- TESTO FORNITO -
Entriamo in qualche altro dettaglio nosologico. Si parla di «disturbo ad andamento stagionale» (seasonal affettive disorder) nei casi

in cui sia possibile dimostrare una relazione temporale regolare fra l'esordio dei sintomi depressivi e un particolare periodo dell'anno (per es. autunno-inverno). Anche le remissioni o i viraggi in senso ipomaniacale o maniacale possono accadere soprattutto in una certa stagione (per es. in primavera). L'espressione «a cicli rapidi» si applica a quei casi di disturbo bipolare I o II nei quali si siano verificati almeno quattro episodi di alterazione dell'umore (maniacali, ipomaniacali, misti o di depressione maggiore) negli ultimi dodici mesi. Una considerazione, infine, sulle scelte terminologiche. Aver sostituito l'espressione «maniaco-depressiva» con «bipolare» non è una scelta del tutto convincente. Il termine «bipolare», più generico, smarrisce la componente descrittiva e narrativa presente nell'espressione antica e, soprattutto, enfatizza la contrapposizione e la distanza fra due condizioni. Sappiamo invece che in questa malattia è tipica, piuttosto, l'oscillazione fra i due stati e che sintomi maniacali e depressivi si intrecciano addirittura e si mescolano nei frequenti episodi misti. Il rischio di ammalarsi di malattia maniaco-depressiva nell'arco della vita è intorno allo 0,5-1%. Non ci sono differenze significative di incidenza e prevalenza fra le classi socioeconomiche né fra i generi, a differenza di quanto accade per la depressione maggiore, più comune fra le donne e nelle classi sociali più basse. L'età d'esordio cade per

10 più prima dei trent'anni: nella tarda adolescenza e in età giovanile; episodi depressivi e maniacali si possono manifestare però anche in età infantile e adolescenziale. La depressione si manifesta con sintomi tipici o, più spesso, si maschera dietro disturbi del comportamento, irritabilità, aggressività, chiusura, isolamento. L'eccitamento maniacale si esprime soprattutto attraverso una grande distraibilità, fuga delle idee e, a volte, allucinazioni, specialmente uditive. È importante, anche in questi casi, riconoscere il carattere ciclico delle crisi per istituire le cure opportune.

Il fattore genetico ha un peso importante: si calcola una ereditabilità dell'86%. I tassi di concordanza monozigoti/dizigoti si aggirano intorno a 4:1 (80% vs. 20%). Sono probabilmente in causa geni sul cromosoma II.

- COMPITO RICHIESTO 1 -
In base al testo sul disturbo bipolare, spiega in una-tre frasi perché la sostituzione di «maniaco-depressiva» con «bipolare» viene giudicata poco convincente.
- COMPITO RICHIESTO 2 -
Prosegui il testo sul disturbo bipolare partendo da dove si interrompe.

Voci del dataset:
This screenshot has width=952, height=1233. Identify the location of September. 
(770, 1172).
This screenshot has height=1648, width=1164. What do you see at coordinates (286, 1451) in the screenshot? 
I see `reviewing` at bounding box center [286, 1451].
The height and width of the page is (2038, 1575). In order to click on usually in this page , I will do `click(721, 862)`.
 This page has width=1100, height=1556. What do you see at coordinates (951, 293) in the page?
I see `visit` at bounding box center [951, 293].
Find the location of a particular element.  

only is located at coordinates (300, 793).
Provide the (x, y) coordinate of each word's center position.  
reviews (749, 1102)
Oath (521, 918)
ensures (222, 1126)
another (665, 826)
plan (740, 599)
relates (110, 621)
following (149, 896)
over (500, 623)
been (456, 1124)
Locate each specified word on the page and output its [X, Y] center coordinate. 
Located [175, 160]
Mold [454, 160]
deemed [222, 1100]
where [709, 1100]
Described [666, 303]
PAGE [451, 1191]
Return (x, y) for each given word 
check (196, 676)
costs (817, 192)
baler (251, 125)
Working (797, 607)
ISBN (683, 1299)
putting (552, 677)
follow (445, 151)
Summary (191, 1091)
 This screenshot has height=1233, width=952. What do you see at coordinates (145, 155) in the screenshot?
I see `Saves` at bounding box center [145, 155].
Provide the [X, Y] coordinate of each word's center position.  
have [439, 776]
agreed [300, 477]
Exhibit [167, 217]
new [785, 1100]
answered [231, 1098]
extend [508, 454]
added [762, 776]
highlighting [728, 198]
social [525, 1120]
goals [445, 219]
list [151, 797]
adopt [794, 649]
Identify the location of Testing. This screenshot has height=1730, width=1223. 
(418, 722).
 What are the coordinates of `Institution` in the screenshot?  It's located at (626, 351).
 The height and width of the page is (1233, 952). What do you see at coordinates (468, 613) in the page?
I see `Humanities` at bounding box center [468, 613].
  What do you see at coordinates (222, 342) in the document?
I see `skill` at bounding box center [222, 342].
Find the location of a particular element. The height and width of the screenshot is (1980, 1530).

- OUTPUT ATTESO 1 -
Il termine «bipolare», più generico, perde la componente descrittiva e narrativa dell'espressione antica e accentua la contrapposizione e la distanza fra due condizioni. In questa malattia è invece tipica l'oscillazione fra i due stati, e i sintomi maniacali e depressivi si intrecciano e si mescolano nei frequenti episodi misti.

- OUTPUT ATTESO 2 -
Come aveva osservato lo stesso Kraepelin, esperienze ed eventi traumatici della vita possono intervenire sia come fattori predisponenti che precipitanti. Le teorie neurochimiche si sono concentrate su due trasmettitori cerebrali: noradrenalina (NA) e serotonina (5-HT). Secondo la versione più semplice, la depressione sarebbe associata a un difetto di queste amine e la mania a un eccesso. I dati che derivano dalla ricerca di base hanno in parte suffragato e in parte contraddetto queste ipotesi aprendo sempre nuovi interrogativi.

Un paziente in stato maniacale può essere difficile da intervistare direttamente. Le informazioni raccolte attraverso altre persone sono utili. Alcuni punti essenziali: quando e come si sono manifestati i sintomi ? ha assunto di recente farmaci o droghe ? soffre di malattie somatiche ? ha avuto altre crisi psicopatologiche in passato ? di che tipo ? quali psicofarmaci gli sono stati prescritti ? qual è la storia psichiatrica familiare ? è possibile ottenere un consenso alle cure ? Sulla base del quadro clinico si opta per una cura ambulatoriale, spesso possibile, o ospedaliera, in regime obbligatorio nei casi gravi di rifiuto tenace delle cure. La terapia è essenzialmente farmacologica: neurolettici, benzodiazepine e/o litio. In rarissimi casi di non risposta ai farmaci può essere utile un trattamento elettro-convulsivo. La prevenzione delle ricadute è affidata agli stabilizzatori dell'umore. I più usati sono litio, carbamazepina e valproato di sodio. La prognosi è legata all'adesione alla cura (compliance). I pazienti devono essere informati sulla necessità di un trattamento farmacologico continuo a lunga scadenza e sollecitati a riconoscere e a segnalare subito i primi sintomi di crisi (per es. l'insonnia). Contatti e colloqui regolari contribuiscono molto alla prevenzione delle crisi. Un rischio grave nella malattia maniaco-depressiva è il suicidio: un caso su cinque in assenza di cure adeguate.